経験者に聞く、インターンシップ開催の本音
インターンシップを実施する企業のメリットを期間や時期に分けて解説しましたが、ここからはインターンシップ開催経験がある採用担当者の本音を、実際の事例も交えながら紹介します。
当初のスケジュール通りに進めるのは困難
200〜300名の中小企業で、実務を体験してもらうインターンシップを開催した事例。インターン期間は長くしたかったものの、マンパワー面を考えて1日、いわゆる「1dayインターン」になったということです。時期も本当は秋から実施したかったところ、結局、1月上旬の年明けの実施になりました。
「秋インターンをやろう」と思っても、「どの社員に協力してもらおうか」「予算はどれくらいかかるか」など、考えることがたくさんあるのが現実です。開催が決定したものの、インターン情報の広報が遅れたなどの要因があり、年明けになりました。
採用担当者は年中動く「なんでも屋さん」
インターン内容は仕事の疑似体験です。営業の場合、実際に折衝する現場に同行できればよいのですが、クライアントの事情もあるため、営業の提案方法をロープレできる内容にしたという事例です。営業が提案している折衝場面を想定して楽しく行う流れをイメージしました。

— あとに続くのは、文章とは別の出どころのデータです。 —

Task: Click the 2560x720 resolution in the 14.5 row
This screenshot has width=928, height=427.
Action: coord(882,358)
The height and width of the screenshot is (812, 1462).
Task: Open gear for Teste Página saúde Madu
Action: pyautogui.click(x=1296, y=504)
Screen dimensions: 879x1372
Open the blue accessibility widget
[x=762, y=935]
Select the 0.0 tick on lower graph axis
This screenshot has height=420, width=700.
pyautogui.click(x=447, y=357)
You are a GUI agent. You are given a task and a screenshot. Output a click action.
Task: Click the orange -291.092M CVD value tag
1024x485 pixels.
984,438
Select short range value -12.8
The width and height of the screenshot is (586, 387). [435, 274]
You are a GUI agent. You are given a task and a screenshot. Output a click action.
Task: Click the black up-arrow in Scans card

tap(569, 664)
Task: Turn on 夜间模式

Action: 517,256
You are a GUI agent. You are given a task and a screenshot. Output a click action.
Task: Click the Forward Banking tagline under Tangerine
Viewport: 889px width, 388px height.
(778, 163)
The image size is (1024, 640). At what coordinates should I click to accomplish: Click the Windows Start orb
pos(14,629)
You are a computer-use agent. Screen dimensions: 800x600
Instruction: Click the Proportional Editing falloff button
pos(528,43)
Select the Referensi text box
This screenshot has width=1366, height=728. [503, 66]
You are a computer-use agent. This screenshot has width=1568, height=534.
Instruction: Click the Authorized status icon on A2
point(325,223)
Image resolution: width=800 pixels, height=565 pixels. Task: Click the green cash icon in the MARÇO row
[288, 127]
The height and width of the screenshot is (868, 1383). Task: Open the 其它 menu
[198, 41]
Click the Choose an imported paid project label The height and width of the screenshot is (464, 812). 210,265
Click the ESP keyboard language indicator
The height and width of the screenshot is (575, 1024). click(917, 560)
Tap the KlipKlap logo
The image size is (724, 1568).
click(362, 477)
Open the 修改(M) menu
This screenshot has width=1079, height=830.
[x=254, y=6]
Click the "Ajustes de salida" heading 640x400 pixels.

実際、会社が大切にしている価値観を知ってもらうという狙いがあり、「こういう考え方を大事にしているよ」という部分を全面に出してロープレを体験できるプログラムを用意。ただし、ロープレという言葉だけに注目すると、学生によいイメージを持たれにくいかも知れません。会社としても目的がズレる可能性があるため、「企業体験」と言い換えて、伝え方を工夫しました。
採用担当者は企業体験のコンテンツの企画だけではなく、実際は実行やアフターフォローまで担う「なんでも屋さん」の立ち位置と言えるでしょう。
インターンは手間がかかります。広報解禁が3月スタートなので、3月までにじっくり準備できれば理想ですが、時期が前倒しになったことで、実際のところ採用担当者は年中にわたって活動する必要があります。「当年度の活動が落ち着いた」と思っても、次の採用年度に向けてすぐに準備を行う必要があるのです。
最も大変なのは集客
具体的な手間として、例えばインターンシップ会場や参加者を確保することが挙げられます。会場は自社開催が可能なケースもありますが、集客状況によって柔軟に変更しなくてはなりません。貸し会議室を予約しなければならないケースもあります。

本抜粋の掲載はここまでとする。